Hype is growing for the FIFA 20 Global Series, the qualification system in place for the FIFA eWorld Cup, with the registration deadline for next weekend's event closing in. As players rushed to register, however, a bit of a disaster happened.
Electronic Arts has now confirmed that the personal information of as many as 1,600 FIFA 20 Global Series registrants may have been made public. For these affected FIFA 20 players, there's little that can be done.
The issue cropped up on Thursday with the launch of FIFA 20 Global Series registration. Players opening the registration page were presented not with blank fields to fill out, but with details already filled in from other registrants' accounts. The information made available included email addresses, EA Account IDs, country of residence, and birth dates. The information was easily accessible, but it's unclear whether the information was made more broadly available through, say, a publicly open database.
Electronic Arts was able to recognize the issue and take down the registration website within 30 minutes. But, as previously noted, approximately 1,600 players had their data vulnerable during this period of time. EA is currently in the process of reaching out to each of FIFA 20 Global Series registrants who were affected and informing them of the incident. Anyone who believes they might have been one of those who registered extremely quickly should change their EA account password, just in case.
In addition to acknowledging the data leak, EA also offered up an apology for the issue. "Player privacy and security are of the utmost importance to us, and we deeply apologize that our players encountered this issue today." At the time, EA promised the registration page would be up again in the days to follow, which it held true to. FIFA 20 esports players wanting to join in on the Global Series event next weekend can register on the official website right now.

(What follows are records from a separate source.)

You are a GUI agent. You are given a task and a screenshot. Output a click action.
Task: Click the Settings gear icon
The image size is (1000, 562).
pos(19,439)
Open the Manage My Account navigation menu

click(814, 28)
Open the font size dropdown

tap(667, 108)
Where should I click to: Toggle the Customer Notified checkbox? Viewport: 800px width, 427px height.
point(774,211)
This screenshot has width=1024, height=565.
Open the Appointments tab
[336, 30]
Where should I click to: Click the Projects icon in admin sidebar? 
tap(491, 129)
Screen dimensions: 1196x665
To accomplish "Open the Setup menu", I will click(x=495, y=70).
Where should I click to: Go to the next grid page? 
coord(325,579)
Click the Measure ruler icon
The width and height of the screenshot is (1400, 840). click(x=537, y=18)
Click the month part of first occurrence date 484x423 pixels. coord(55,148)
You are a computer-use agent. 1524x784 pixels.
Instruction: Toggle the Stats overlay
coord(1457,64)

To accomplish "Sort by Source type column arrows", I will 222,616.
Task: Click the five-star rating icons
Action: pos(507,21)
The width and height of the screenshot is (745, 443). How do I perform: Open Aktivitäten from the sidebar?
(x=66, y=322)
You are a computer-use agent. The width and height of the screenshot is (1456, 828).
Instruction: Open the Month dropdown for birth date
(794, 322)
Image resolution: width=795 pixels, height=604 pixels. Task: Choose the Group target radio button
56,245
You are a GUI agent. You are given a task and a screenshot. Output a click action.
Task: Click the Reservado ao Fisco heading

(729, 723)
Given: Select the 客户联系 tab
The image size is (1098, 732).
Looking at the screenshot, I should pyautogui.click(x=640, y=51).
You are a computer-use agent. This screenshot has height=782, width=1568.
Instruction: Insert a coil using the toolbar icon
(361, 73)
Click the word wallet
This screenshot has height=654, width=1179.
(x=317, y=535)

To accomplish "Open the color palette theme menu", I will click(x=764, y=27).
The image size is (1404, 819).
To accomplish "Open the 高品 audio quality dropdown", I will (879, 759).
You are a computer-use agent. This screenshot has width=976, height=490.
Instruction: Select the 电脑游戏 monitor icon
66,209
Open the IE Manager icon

An update on the EA SPORTS FIFA 20 Global Series registration page issue from October 3. pic.twitter.com/t5R6HwYd3I— EA SPORTS FIFA (@EASPORTSFIFA) October 4, 2019
While all that the majority of people saw is some account information for a single player, that alone means that a database was incorrectly open to access. A hostile user could theoretically use this open access to create a much worse data breach, including account information otherwise unseen. EA has said the breach was limited to 1,600 players, at least, but the risk of a larger breach is certainly there.
FIFA 20 is available now on Nintendo Switch, PC, PS4, and Xbox One.